▸ Brief 1:
Answer these questions about the Chukkat passage:
(a) Where is Miriam buried?
(b) Who succeeds Aaron as high priest?
(c) Which king refused to let the Israelites pass through his land?
▸ Brief 2: Please write a continuation of the Chukkat passage, picking up right after its final sentence.

▸ Passage to read:
######
Chukkat

Synopsis

 

Chukkat open with the famous purification ritual of the red heifer which God instructs Moses and Aaron. Such an animal, with no blemish upon it, must be slaughtered and burned with cedar wood, hyssop and crimson, its ashes mixed with water and used for the purification of those who come into contact with a corpse. Paradoxically the ashes make ritually impure the ritually pure people who prepare them, and they must go outside the camp until night.

 

The Israelites arrived at the wilderness of Zin. Miriam, the sister of Moses and Aaron dies, and is buried at Kadesh. Once again there is a lack of water and the people complain against Moses and Aaron. God tells them to take a rod and to order the rock to yield water before the watching people, but Moses actually hits the rock twice. Water does gush out, but God is angry, seeing the action as a lack of belief. Moses and Aaron are told they will not enter the Land. The place where this happens is called Merivah, the waters of strife.

 

Aaron dies at Mount Hor on the border with the land of Edom. He is mourned by the children of Israel for 30 days and his son Eleazar succeeds him as high priest.

 

The Israelites go into battle at Hormah, but on the journey onwards they again complain about God and about the leadership of Moses. God sends a plague of seraphim (burning serpents) and many die; the plague is resolved only when Moses acts by making a bronze seraph figure, which heals the people when they look at it.

 

Again the Israelites go into battle, this time with Sihon the king of the Amorites, who refused to let them go through his land. After defeating him and taking his land, they go on to defeat Og the King of Bashan and also take possession of his country before marching on to Moab, right across the border from Jericho.

 

D’var Torah

 

 הֵמָּה מֵי מְרִיבָה, אֲשֶׁר-רָבוּ בְנֵי-יִשְׂרָאֵל אֶת-יְהוָה; וַיִּקָּדֵשׁ, בָּם

 

“These are the waters of Merivah, where the children of Israel strove against God, and he/it was sanctified in them / he was separated from them.” Numbers 20:12-13

 

One of the most confusing passages in Torah happens here in Parashat Chukkat – not the mysterious ritual of the red heifer which is the ‘hok’ par excellence of torah, a law without obvious or rational basis to be done simply out of obedience to God’s laws, but the events at the rock, where instead of ordering the rock to yield its water, Moses struck it twice instead.
######
▸ Data excerpts:
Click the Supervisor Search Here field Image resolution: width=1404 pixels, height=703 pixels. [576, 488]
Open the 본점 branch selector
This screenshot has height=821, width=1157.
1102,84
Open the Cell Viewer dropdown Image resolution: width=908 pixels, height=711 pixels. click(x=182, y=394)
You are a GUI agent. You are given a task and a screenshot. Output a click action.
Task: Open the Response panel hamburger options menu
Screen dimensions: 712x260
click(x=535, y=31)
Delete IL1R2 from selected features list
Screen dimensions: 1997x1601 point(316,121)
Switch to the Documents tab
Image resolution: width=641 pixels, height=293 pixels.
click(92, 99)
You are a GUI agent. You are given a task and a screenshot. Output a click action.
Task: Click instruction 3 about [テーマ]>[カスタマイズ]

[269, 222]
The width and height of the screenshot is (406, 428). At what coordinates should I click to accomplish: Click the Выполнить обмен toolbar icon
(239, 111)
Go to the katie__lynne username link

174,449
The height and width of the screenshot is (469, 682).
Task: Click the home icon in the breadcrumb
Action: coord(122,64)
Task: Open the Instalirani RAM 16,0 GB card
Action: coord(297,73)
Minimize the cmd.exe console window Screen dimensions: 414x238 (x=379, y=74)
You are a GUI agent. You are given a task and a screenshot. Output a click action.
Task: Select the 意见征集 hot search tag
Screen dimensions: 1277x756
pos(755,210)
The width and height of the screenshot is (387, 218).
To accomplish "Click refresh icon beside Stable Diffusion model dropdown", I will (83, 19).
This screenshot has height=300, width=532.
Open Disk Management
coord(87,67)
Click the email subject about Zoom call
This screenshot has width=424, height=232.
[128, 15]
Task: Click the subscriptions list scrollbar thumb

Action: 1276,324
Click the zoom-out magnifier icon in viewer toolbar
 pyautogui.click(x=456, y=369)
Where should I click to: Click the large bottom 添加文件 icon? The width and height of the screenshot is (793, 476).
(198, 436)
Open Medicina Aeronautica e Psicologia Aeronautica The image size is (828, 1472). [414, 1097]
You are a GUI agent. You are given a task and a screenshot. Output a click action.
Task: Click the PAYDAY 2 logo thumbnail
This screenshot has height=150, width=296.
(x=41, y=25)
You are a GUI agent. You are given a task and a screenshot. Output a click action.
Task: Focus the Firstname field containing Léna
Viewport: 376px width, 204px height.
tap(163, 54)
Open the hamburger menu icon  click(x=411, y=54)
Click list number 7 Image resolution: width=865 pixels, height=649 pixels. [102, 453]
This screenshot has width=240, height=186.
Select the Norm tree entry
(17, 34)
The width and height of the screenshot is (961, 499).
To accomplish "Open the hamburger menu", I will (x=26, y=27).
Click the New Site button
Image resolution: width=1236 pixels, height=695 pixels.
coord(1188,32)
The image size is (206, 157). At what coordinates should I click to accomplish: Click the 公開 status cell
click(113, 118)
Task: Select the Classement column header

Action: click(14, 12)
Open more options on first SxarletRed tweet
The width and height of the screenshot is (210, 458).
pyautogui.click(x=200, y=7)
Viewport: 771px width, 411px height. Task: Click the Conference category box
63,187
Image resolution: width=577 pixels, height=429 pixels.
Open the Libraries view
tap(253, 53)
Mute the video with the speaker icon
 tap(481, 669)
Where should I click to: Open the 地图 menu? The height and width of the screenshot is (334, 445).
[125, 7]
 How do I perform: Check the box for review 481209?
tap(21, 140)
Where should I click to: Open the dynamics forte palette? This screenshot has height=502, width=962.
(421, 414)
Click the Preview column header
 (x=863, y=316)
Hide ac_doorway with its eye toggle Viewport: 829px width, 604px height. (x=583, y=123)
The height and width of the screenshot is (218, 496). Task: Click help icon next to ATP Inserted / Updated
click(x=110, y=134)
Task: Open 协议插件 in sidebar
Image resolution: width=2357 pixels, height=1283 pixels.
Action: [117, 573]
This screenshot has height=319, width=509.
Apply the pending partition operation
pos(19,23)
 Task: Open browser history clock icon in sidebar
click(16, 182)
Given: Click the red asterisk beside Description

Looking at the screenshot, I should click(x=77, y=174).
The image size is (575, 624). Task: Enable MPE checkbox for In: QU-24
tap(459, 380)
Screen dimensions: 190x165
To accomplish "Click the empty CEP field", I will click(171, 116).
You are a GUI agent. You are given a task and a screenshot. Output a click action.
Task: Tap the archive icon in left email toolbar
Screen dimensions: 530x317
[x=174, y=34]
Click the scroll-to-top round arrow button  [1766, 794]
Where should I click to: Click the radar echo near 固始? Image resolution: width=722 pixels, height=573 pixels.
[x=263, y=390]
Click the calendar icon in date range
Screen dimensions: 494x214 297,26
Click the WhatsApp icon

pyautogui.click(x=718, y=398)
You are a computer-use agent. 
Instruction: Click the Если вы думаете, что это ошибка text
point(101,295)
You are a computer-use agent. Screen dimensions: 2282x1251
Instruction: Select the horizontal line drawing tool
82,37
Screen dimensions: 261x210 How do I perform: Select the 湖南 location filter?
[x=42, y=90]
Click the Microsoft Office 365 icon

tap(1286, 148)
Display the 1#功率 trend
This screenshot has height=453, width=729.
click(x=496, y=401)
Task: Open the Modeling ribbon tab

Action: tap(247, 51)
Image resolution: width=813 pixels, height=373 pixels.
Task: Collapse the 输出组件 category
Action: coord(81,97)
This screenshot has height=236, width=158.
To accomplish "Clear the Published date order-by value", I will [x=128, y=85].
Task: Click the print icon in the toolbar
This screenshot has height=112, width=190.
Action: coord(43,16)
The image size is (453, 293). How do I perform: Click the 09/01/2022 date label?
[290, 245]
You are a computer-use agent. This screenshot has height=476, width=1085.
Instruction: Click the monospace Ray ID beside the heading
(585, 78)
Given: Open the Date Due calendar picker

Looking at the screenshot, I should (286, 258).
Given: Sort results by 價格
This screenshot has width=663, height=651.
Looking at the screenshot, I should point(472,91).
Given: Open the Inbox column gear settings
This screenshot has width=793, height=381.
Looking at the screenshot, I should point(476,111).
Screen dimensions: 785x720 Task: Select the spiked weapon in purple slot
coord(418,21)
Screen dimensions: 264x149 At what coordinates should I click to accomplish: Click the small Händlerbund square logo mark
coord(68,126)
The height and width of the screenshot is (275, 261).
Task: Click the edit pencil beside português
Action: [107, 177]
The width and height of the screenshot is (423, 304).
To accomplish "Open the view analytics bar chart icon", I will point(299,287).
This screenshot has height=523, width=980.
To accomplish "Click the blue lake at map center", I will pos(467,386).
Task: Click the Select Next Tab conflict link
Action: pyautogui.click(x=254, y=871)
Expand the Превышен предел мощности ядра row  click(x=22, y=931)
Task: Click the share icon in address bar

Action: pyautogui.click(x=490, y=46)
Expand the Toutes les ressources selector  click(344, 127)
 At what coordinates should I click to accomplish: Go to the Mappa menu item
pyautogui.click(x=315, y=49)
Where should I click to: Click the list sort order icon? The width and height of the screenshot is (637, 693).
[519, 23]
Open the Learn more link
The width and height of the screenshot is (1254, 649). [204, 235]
######
▸ Expected answer 1:
(a) Kadesh
(b) His son Eleazar
(c) Sihon, the king of the Amorites

▸ Expected answer 2:
 

God had instructed Moses and Aaron to take a rod, assemble the community, and order the rock to give its water. But instead of so doing, Moses had struck the rock twice, had described the Israelites as rebels, and had done the whole thing himself, without including Aaron.  Tradition tells us that Moses’ many failings are demonstrated here. Anger, impatience, self centeredness, lack of fait in God, impetuousness… and that this is the reason that God tells both Moses and Aaron that they will not enter the promised land, because Moses allowed his own character flaws to take over instead of placing enough trust in God and Aaron did not stop him. But I wonder. That verse “These are the waters of merivah, where the children of Israel strove against God, and he/it was sanctified in them / he was separated from them.” seems to be pointing at something a little different.

 

When God first gets Moses to hit a rock and get the water, it is in front of the generation who left Egypt. Slaves, people who were used to miracles and magic.  This time we have a generation who were born free, we are nearly at the fortieth year of the wandering, and something else is required for them as their thirst for water is addressed.

 

 “God said to Moses and Aaron,” “Because you did not trust Me enough to affirm My sanctity in the sight of the Israelite people, therefore you shall not lead this congregation into the land that I have given them.” Those are the Waters of Merivah - that the Israelites quarrelled with God—“ and then we have this strange phrase “va’y’kadesh bam” translated usually as some variation of “through which God affirmed God’s sanctity.”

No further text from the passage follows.